*Dataset records:*
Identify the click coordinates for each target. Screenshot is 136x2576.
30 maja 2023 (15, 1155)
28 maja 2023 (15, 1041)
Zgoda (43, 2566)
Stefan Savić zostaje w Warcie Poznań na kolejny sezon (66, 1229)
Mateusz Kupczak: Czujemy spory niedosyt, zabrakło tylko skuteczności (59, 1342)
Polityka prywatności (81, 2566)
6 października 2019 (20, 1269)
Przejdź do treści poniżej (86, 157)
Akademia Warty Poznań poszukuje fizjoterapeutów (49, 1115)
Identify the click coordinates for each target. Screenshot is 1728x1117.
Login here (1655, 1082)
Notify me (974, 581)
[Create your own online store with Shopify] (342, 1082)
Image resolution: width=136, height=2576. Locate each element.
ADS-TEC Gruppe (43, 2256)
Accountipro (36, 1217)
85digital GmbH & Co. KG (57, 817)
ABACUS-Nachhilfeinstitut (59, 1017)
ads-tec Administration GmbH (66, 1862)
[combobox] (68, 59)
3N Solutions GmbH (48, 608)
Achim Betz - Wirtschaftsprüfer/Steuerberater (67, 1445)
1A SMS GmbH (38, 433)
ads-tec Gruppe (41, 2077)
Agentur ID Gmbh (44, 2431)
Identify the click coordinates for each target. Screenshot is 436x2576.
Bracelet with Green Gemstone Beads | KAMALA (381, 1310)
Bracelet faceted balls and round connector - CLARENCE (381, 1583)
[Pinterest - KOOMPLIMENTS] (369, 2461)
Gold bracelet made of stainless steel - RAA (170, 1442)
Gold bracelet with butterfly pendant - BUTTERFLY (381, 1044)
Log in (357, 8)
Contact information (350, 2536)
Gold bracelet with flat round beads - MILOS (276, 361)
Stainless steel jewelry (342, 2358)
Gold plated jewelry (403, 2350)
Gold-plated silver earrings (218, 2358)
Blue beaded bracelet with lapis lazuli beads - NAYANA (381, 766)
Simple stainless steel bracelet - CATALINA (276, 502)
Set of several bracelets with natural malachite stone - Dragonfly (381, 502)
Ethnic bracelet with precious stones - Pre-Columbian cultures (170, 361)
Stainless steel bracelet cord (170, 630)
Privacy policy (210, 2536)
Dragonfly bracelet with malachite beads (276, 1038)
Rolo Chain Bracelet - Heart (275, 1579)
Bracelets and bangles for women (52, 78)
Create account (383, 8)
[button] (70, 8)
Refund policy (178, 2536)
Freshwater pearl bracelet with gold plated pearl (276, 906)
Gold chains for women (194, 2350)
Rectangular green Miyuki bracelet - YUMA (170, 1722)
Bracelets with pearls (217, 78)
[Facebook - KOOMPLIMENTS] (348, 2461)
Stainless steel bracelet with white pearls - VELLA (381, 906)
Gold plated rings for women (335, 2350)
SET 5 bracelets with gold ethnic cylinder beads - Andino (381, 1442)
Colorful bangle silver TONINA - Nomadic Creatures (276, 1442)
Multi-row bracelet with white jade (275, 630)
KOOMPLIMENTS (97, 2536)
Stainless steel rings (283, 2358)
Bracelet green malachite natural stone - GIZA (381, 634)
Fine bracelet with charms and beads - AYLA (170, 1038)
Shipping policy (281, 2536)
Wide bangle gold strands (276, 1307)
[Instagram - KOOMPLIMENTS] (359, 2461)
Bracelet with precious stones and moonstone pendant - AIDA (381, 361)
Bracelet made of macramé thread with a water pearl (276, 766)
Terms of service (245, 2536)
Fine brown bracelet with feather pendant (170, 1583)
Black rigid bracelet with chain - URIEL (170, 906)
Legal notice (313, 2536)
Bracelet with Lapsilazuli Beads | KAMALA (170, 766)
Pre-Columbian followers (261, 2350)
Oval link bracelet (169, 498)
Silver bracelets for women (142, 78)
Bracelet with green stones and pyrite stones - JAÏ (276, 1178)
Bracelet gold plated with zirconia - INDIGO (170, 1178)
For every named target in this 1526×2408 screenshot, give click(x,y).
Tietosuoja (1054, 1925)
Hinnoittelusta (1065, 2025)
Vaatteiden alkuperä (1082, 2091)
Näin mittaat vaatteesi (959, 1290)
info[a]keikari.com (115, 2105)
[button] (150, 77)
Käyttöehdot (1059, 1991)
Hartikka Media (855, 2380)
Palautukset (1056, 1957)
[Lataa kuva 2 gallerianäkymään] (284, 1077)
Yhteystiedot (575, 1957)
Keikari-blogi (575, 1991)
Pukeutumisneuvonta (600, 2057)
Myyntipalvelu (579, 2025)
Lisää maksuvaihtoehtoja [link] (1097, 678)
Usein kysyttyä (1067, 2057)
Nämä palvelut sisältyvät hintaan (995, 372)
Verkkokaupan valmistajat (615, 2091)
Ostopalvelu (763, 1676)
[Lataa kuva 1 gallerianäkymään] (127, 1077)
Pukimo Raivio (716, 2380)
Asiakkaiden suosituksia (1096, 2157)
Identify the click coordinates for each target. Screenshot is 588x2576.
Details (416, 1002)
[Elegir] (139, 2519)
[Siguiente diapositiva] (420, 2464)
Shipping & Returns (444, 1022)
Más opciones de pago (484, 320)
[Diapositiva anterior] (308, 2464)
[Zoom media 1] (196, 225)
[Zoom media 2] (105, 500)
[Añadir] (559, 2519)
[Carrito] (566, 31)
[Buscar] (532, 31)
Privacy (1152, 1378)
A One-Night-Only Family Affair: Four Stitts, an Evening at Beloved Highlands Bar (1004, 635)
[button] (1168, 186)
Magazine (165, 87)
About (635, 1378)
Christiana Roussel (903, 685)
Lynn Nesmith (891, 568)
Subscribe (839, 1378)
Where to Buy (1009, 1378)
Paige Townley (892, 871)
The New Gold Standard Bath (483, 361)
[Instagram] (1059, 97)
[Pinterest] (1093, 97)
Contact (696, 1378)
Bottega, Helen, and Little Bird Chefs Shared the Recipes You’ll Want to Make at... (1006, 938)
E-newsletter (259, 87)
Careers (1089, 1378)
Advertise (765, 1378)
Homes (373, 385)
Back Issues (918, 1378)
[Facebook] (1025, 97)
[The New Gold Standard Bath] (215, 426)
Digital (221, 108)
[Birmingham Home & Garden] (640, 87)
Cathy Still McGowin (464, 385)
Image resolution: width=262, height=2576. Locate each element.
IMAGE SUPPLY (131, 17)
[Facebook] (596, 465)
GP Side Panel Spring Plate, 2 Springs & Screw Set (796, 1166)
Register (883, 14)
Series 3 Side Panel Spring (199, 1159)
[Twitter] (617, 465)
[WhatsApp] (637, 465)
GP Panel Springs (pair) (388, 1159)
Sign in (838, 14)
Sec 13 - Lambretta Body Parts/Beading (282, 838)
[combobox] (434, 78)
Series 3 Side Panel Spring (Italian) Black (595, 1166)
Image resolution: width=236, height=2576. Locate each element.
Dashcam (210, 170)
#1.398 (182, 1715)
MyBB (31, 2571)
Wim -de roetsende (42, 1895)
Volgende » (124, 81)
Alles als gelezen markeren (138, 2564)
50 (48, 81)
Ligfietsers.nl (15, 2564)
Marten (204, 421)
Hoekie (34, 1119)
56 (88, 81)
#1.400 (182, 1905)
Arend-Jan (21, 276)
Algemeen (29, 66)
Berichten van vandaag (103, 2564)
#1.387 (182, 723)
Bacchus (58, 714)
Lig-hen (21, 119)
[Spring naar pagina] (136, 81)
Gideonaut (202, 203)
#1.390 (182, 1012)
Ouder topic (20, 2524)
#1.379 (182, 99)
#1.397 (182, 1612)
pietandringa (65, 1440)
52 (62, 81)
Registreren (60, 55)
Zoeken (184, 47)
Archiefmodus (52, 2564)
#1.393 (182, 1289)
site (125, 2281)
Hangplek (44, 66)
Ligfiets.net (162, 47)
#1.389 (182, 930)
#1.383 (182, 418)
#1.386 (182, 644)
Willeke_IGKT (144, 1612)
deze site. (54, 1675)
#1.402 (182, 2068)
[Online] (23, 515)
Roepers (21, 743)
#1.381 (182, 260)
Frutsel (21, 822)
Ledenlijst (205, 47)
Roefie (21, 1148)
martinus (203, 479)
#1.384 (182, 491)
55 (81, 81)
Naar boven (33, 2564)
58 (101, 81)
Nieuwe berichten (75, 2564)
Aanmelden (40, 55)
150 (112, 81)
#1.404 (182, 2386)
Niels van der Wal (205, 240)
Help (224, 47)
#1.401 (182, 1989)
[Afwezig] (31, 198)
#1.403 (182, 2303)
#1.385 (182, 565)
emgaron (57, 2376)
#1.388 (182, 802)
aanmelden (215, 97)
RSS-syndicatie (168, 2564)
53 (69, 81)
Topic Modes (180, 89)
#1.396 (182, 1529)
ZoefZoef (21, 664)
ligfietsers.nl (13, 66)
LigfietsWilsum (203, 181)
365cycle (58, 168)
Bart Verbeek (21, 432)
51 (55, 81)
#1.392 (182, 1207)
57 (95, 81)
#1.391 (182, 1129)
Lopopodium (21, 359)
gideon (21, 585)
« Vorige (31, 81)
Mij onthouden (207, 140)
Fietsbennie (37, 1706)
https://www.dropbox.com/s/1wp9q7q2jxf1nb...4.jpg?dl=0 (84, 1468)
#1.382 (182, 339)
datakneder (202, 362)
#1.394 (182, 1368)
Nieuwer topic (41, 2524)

*Aim of the exercise:* What is needed is an exact copy of the lines from the one containing "Roepers (21, 743)" through the final line of the data, both included, and nothing more.

*Problem solution:*
Roepers (21, 743)
#1.381 (182, 260)
Frutsel (21, 822)
Ledenlijst (205, 47)
Roefie (21, 1148)
martinus (203, 479)
#1.384 (182, 491)
55 (81, 81)
Naar boven (33, 2564)
58 (101, 81)
Nieuwe berichten (75, 2564)
Aanmelden (40, 55)
150 (112, 81)
#1.404 (182, 2386)
Niels van der Wal (205, 240)
Help (224, 47)
#1.401 (182, 1989)
[Afwezig] (31, 198)
#1.403 (182, 2303)
#1.385 (182, 565)
emgaron (57, 2376)
#1.388 (182, 802)
aanmelden (215, 97)
RSS-syndicatie (168, 2564)
53 (69, 81)
Topic Modes (180, 89)
#1.396 (182, 1529)
ZoefZoef (21, 664)
ligfietsers.nl (13, 66)
LigfietsWilsum (203, 181)
365cycle (58, 168)
Bart Verbeek (21, 432)
51 (55, 81)
#1.392 (182, 1207)
57 (95, 81)
#1.391 (182, 1129)
Lopopodium (21, 359)
gideon (21, 585)
« Vorige (31, 81)
Mij onthouden (207, 140)
Fietsbennie (37, 1706)
https://www.dropbox.com/s/1wp9q7q2jxf1nb...4.jpg?dl=0 (84, 1468)
#1.382 (182, 339)
datakneder (202, 362)
#1.394 (182, 1368)
Nieuwer topic (41, 2524)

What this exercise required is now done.